Философ, не ставящий перед собой поэтических задач, не философ. Это, однако, не означает, что философское письмо должно быть поэтическим. Оно, скорее, должно содержать следы растворяющегося поэтического письма, должно каким-то образом быть прощанием с поэзией. Платон сделал это, сочинив пространные и восхитительные литературные произведения, намеренно смешивая всякий раз трагедию с пантомимой и комедией, а затем объявил все это несерьезным и не имеющим ценности. Мы уже не можем писать диалоги, потому наша задача еще труднее. Если письмо всегда выдает мышление и если философия не может просто отказаться от слова, то в письме философ должен искать точку, где слово исчезает в голосе, преследовать во всякой речи голос, который никогда не бывал зафиксирован в письме, – то есть идею. Идея – это та точка, в которой означающий язык упраздняет себя в имени. И философским является то писание, которое соглашается оставаться всякий раз без языка, сталкиваясь с голосом, и без голоса, сталкиваясь с языком.
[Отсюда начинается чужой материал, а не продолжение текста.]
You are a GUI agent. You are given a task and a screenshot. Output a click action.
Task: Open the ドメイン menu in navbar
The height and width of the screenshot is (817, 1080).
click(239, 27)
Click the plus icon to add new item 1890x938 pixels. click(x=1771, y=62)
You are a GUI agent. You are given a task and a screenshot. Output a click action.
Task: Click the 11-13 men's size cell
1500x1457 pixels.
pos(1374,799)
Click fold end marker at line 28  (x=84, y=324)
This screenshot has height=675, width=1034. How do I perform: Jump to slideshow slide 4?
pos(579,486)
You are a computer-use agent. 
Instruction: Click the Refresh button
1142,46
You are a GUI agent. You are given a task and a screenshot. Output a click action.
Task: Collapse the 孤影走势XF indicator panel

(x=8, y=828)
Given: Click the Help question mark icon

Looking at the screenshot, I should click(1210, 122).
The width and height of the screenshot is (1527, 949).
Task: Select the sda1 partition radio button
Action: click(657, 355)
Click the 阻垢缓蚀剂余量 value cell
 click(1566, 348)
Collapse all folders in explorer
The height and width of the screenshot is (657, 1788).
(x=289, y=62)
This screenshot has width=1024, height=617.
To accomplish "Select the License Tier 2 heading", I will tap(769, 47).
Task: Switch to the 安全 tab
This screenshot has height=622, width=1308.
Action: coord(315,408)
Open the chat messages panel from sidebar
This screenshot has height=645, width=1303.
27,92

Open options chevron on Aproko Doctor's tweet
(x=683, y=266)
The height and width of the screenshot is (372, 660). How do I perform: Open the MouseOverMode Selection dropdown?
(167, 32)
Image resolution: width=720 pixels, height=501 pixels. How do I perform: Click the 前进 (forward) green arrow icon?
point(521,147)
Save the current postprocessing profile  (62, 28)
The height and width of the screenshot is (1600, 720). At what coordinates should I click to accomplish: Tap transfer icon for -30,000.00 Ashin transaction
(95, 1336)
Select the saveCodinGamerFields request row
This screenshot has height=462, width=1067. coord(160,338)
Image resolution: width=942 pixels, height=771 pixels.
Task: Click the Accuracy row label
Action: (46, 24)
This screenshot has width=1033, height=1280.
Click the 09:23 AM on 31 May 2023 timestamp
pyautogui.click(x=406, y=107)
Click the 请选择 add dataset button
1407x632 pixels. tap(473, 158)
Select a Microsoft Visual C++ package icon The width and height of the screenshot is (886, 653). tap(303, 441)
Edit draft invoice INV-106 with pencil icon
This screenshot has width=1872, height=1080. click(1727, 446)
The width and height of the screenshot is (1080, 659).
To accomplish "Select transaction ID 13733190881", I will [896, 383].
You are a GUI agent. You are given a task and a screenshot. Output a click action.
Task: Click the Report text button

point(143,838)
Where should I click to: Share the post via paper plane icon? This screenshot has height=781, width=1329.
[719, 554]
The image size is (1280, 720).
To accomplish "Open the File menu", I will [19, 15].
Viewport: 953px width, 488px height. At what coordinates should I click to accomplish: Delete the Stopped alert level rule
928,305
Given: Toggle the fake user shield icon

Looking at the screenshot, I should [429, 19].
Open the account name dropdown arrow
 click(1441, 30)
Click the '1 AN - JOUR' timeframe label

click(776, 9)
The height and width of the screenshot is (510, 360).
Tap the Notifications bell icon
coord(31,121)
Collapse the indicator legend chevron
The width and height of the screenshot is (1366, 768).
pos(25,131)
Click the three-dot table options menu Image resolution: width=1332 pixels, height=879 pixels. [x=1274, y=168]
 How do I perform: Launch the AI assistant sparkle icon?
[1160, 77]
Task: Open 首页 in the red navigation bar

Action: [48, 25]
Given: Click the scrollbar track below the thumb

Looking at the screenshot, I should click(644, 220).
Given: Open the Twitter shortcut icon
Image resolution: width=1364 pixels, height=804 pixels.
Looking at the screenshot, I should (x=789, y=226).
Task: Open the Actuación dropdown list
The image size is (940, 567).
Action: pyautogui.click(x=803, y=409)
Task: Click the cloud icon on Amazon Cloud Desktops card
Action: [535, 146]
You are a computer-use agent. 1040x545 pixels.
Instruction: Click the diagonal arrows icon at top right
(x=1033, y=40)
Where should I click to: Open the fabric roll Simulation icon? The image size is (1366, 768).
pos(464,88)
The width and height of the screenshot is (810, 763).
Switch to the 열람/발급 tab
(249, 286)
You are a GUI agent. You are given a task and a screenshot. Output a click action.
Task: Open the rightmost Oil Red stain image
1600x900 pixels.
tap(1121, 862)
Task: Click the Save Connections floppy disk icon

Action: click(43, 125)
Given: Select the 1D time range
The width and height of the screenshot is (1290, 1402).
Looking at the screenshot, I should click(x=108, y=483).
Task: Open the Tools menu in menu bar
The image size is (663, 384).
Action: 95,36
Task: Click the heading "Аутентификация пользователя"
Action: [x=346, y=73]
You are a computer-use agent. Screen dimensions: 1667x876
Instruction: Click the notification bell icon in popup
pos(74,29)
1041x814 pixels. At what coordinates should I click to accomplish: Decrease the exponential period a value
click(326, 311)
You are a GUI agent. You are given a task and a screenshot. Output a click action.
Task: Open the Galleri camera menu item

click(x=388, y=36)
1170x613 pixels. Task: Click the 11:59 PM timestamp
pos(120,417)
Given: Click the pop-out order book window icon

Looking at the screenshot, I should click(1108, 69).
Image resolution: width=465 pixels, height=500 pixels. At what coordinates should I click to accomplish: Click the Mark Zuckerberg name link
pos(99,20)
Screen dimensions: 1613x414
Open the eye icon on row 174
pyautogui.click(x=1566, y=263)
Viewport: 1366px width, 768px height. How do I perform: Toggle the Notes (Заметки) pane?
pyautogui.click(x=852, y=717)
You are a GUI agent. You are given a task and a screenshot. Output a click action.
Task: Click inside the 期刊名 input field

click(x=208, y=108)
Кабинет в переулке дель Джильо, фрагмент, 1987. Фотография Джорджо Агамбена
Я почти всегда жил в домах, которые мне не принадлежали, и, как бывает в жизни, мне часто приходилось их покидать. Я спрашиваю себя, как мне удалось и удается до сих пор писать в разных кабинетах и жить во многих местах. Речь, конечно, идет о непомерно высокой дани, которую я плачу духу времени, лишенному корней, – но я считаю, что на самом деле они составляют один кабинет, рассеянный в пространстве и времени. Поэтому – хотя иногда бывает так, что, просыпаясь, я точно не знаю, где нахожусь, – я могу узнать в них те же элементы и те же предметы, расставленные иначе и едва изменившиеся. В кабинете на улице Корсини сохранились некоторые предметы мебели и изображения из кабинета в переулке дель Джильо. Комод, под которым я хранил архив моих изданных работ, тот же самый и иногда, когда я ищу какую-нибудь книгу, мне кажется, что я воспроизвожу жесты минувших дней, свидетельствующие о том, что кабинет как образ творческой способности есть нечто утопическое, объединяющее в себе разные времена и места.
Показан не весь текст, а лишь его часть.